Event summary combining transcript, slides, and related documents.

Logotype for Raízen S.A.

Q1 24/25 earnings summary

2 Feb, 2026

Executive summary

  • Strong start to the crop year with record sugarcane crushing, robust operational and financial performance, and evolving priorities focused on returns from recent investments and operational improvements across all business pillars, including mobility, sugarcane, renewables, and power.

  • Mobility segment saw significant margin recovery and profitability in Brazil, Argentina, and Paraguay, with Shell lubricants up 91% YoY and operational excellence in Latam.

  • Renewables & Sugar achieved record sugarcane crushing, improved agroindustrial efficiency, and ramped up second-generation ethanol (E2G) with three plants (one operational, two near completion) and over 80 million liters annual capacity targeted.
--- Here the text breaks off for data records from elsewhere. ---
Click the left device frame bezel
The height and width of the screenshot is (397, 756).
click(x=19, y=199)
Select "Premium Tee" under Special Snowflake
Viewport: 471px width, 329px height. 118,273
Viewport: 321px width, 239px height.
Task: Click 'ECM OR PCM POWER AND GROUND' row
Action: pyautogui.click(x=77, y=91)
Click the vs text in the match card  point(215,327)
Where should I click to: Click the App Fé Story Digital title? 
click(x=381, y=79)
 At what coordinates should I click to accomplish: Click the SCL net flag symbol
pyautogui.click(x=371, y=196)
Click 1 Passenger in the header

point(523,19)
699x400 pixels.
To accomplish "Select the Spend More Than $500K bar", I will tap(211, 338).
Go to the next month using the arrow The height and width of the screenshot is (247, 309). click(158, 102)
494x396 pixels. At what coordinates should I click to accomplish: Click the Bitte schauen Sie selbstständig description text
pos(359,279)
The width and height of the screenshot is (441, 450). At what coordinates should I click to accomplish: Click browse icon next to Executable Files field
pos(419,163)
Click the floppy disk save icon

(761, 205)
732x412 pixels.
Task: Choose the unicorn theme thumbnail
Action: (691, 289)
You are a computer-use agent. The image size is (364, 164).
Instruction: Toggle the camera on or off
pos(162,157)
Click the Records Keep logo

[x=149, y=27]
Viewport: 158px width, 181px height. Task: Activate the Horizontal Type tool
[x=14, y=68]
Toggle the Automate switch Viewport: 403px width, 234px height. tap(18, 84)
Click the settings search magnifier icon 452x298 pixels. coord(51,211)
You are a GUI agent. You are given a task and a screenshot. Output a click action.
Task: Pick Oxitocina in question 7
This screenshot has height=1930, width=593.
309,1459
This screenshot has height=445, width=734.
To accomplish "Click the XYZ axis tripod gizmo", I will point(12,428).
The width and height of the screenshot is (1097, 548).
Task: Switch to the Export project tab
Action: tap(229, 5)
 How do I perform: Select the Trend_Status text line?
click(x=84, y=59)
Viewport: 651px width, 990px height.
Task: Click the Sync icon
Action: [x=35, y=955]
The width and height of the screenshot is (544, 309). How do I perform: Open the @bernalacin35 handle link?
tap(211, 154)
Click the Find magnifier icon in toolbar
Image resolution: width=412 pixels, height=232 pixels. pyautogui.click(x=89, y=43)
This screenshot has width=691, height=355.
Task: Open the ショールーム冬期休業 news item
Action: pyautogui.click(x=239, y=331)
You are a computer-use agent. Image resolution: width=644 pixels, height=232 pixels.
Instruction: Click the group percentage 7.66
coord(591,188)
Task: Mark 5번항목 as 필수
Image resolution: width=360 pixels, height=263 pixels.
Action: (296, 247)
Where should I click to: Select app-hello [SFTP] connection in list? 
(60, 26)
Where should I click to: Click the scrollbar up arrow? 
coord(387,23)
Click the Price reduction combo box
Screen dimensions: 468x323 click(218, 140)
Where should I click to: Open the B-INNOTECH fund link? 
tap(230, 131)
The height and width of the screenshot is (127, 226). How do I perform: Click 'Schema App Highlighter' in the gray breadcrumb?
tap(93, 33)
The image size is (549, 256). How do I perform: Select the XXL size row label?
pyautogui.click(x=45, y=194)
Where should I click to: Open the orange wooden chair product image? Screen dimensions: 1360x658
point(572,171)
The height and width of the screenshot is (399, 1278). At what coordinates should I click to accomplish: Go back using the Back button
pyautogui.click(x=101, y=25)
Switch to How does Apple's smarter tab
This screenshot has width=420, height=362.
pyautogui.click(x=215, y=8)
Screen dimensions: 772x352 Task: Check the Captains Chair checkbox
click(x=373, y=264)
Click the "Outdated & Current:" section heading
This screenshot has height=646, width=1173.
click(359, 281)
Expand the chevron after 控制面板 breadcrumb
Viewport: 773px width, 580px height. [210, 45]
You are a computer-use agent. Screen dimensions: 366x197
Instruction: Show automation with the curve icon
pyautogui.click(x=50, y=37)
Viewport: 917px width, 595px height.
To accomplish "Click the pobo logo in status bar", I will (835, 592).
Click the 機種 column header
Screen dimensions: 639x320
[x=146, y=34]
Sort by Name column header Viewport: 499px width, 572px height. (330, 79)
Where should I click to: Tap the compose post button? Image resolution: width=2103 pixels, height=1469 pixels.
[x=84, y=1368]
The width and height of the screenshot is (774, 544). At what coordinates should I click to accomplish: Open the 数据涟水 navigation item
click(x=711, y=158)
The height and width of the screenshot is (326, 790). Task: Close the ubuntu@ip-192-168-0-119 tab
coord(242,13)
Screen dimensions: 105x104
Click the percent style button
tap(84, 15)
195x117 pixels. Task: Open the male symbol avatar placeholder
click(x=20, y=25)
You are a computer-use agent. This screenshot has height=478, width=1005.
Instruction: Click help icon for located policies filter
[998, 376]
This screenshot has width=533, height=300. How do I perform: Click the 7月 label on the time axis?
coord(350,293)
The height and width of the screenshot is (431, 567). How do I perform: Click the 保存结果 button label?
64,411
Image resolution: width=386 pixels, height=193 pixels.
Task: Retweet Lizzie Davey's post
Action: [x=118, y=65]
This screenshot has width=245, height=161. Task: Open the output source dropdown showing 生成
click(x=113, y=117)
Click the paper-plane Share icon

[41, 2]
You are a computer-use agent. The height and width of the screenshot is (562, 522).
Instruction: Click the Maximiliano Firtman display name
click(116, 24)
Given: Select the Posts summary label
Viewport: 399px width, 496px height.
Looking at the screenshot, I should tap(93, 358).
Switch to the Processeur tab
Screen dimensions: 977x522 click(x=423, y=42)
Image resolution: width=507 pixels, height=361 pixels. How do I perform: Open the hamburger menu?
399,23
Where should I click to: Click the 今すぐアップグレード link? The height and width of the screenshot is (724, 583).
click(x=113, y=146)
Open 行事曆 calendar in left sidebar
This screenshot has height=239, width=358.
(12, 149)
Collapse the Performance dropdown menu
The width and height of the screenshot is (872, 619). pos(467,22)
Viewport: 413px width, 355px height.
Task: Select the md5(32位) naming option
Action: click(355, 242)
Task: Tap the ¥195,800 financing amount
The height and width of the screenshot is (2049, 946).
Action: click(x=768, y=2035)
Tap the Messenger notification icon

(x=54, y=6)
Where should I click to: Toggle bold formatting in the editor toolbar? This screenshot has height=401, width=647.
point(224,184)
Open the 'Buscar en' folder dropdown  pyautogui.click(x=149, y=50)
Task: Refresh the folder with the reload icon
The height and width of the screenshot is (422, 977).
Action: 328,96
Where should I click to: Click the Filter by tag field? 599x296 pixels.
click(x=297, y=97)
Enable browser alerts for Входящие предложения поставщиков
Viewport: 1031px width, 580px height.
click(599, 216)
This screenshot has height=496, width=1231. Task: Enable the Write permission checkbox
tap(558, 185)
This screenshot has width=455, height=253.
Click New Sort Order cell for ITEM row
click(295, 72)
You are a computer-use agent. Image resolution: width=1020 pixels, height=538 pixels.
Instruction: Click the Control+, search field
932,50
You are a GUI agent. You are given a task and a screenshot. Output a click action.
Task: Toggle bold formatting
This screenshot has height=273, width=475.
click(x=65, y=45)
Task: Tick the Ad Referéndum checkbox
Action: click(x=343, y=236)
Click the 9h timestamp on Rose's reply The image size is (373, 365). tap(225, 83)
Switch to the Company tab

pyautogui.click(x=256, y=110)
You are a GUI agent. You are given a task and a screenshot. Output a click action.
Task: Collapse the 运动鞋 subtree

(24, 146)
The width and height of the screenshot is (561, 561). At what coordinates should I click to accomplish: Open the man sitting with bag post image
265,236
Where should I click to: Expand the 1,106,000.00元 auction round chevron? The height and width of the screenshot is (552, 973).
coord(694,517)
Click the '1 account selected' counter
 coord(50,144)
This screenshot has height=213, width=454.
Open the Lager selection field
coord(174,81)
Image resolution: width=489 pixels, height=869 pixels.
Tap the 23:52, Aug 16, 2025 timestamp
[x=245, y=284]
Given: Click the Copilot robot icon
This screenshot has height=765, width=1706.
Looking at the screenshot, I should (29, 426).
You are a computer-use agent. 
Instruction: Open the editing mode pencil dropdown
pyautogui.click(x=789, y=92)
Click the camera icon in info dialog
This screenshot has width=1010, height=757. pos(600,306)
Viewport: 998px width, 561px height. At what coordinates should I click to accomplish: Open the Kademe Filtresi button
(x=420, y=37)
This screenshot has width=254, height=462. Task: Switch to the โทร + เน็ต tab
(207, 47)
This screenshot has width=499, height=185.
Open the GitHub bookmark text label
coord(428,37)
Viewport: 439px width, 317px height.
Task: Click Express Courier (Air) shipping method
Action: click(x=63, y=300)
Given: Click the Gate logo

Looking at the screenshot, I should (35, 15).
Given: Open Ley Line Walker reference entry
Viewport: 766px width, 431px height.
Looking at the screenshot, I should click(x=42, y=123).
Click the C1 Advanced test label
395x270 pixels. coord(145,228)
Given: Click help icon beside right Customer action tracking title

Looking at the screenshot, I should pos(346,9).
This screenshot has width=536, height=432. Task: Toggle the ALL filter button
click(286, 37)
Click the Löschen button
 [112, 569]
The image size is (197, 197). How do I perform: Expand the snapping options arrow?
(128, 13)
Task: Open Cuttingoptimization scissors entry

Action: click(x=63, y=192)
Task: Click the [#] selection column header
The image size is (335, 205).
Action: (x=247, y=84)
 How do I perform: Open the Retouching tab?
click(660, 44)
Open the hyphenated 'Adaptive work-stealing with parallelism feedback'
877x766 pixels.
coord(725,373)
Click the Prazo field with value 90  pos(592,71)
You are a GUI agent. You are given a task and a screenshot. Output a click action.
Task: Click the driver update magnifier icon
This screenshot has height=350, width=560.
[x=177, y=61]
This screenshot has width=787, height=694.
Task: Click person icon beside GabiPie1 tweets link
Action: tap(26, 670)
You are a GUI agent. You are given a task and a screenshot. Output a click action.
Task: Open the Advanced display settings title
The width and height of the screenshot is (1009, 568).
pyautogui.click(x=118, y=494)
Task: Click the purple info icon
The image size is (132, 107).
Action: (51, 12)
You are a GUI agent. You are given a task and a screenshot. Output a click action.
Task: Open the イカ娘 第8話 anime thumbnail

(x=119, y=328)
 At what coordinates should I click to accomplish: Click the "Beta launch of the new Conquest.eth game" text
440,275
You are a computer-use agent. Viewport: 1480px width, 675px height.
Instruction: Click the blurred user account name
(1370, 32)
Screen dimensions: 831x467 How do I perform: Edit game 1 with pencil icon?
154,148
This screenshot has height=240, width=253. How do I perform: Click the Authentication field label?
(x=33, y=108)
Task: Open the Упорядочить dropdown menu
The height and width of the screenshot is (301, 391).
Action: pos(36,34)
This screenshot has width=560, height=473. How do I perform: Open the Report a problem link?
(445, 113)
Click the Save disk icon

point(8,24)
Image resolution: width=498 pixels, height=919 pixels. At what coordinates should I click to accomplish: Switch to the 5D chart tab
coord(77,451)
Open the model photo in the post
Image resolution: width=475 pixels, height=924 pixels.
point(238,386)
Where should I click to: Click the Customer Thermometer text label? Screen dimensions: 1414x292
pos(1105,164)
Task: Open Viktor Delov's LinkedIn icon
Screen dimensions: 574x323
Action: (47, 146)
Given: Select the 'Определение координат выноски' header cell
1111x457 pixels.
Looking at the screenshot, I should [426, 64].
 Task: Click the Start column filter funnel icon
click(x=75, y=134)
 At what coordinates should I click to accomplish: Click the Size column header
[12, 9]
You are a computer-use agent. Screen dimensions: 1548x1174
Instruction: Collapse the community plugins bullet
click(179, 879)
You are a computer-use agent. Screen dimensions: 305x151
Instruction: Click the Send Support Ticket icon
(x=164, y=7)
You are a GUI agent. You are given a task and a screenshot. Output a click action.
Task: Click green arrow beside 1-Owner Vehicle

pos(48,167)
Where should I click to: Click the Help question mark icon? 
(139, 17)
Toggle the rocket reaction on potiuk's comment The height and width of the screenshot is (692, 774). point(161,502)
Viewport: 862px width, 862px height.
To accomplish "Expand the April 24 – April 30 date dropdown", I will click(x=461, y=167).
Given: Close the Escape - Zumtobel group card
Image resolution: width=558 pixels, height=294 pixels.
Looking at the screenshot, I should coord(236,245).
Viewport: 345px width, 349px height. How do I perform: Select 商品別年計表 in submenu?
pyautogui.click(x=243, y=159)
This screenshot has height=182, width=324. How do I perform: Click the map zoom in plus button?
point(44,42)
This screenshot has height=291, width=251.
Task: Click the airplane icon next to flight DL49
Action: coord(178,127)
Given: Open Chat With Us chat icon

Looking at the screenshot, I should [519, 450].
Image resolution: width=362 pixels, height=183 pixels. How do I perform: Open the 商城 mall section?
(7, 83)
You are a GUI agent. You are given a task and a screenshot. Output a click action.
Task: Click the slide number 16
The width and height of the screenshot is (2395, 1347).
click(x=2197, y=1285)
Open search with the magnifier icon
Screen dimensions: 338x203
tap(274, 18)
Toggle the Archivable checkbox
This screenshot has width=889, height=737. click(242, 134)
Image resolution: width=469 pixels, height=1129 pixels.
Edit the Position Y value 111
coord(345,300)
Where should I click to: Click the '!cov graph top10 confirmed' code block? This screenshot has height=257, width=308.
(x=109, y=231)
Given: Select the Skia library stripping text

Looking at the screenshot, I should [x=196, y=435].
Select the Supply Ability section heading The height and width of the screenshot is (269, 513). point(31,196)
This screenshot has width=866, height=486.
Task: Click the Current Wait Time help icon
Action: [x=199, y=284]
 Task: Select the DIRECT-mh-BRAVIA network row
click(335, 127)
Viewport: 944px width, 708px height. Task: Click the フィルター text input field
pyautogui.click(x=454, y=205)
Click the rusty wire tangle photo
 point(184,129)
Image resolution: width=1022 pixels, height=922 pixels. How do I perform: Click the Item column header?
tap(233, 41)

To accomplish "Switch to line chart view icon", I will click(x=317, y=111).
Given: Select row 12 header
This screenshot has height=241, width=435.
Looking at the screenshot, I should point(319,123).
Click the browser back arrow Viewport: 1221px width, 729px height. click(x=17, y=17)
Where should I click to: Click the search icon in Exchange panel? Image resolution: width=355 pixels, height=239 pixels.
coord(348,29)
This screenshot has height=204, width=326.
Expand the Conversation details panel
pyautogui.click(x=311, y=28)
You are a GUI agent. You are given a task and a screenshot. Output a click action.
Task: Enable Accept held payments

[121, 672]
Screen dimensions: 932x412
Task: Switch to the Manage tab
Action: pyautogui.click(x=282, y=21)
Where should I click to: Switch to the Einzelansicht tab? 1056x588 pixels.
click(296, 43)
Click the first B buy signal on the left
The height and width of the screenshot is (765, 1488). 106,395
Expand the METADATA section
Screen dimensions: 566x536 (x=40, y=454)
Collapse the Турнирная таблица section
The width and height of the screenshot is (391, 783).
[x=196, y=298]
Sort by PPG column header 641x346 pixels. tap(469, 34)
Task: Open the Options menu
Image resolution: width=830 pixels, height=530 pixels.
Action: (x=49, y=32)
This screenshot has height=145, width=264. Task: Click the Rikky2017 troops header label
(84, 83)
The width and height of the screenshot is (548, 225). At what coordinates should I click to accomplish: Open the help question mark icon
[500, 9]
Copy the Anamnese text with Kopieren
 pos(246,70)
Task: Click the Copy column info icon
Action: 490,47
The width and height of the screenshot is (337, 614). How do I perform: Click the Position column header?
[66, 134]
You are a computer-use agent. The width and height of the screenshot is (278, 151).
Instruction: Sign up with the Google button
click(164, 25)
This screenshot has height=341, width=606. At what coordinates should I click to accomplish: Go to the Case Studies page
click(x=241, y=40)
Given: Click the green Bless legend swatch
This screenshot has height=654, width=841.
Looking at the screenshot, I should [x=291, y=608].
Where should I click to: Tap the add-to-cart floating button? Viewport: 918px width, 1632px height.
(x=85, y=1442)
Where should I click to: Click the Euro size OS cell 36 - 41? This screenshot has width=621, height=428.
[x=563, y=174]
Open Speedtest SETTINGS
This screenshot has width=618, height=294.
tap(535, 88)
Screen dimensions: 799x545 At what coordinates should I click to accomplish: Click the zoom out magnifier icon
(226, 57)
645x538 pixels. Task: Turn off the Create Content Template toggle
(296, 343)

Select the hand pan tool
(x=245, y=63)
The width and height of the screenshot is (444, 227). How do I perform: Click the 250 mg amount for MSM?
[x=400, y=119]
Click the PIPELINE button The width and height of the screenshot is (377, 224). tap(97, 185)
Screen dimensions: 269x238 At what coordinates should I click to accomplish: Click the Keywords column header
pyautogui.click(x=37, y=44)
  • Continued commitment to disciplined capital allocation, deleveraging, and maintaining investment grade, with a focus on cash generation and operational excellence.

  • Inventory build-up in sugar and ethanol expected to support future sales at better prices, with strong inventory positioning and fixed prices for the harvest.

Financial highlights

  • Net revenue reached BRL 57.8 billion, up 18% year-over-year, with net income up 59% to BRL 1.1 billion; adjusted EBITDA was BRL 2.3–3.3 billion, down 29% YoY.

  • Leverage increased to 2.3x net debt/adjusted EBITDA, with net debt at BRL 31.6 billion and average debt maturity over 6 years.

  • Monetized over BRL 1.2 billion in tax credits this quarter, with a target of at least BRL 4 billion for the year and similar potential for the next three years.

  • CAPEX was BRL 2.2 billion, flat year-over-year, with a focus on completing major investments and entering a cash generation cycle.

  • Free cash flow for shareholders was -BRL 6.4 billion, reflecting seasonality and inventory build-up.

Outlook and guidance

  • 2024/25 guidance: sugarcane crushing between 82–85 million tons, favorable cost dynamics, and expanding exports.

  • Adjusted EBITDA guidance of BRL 14.5–15.5 billion (+14% YoY); CAPEX guidance of BRL 10.5–11.5 billion (-13% YoY), with focus on renewables and agricultural business.

  • E2G program targets 4 operational plants and over 80 million liters of cellulosic ethanol production.

  • Leverage expected to fall below 1.8x by year-end, supported by inventory sales and strong free cash flow generation.

  • Mobility segment expects a new profitability plateau and network expansion.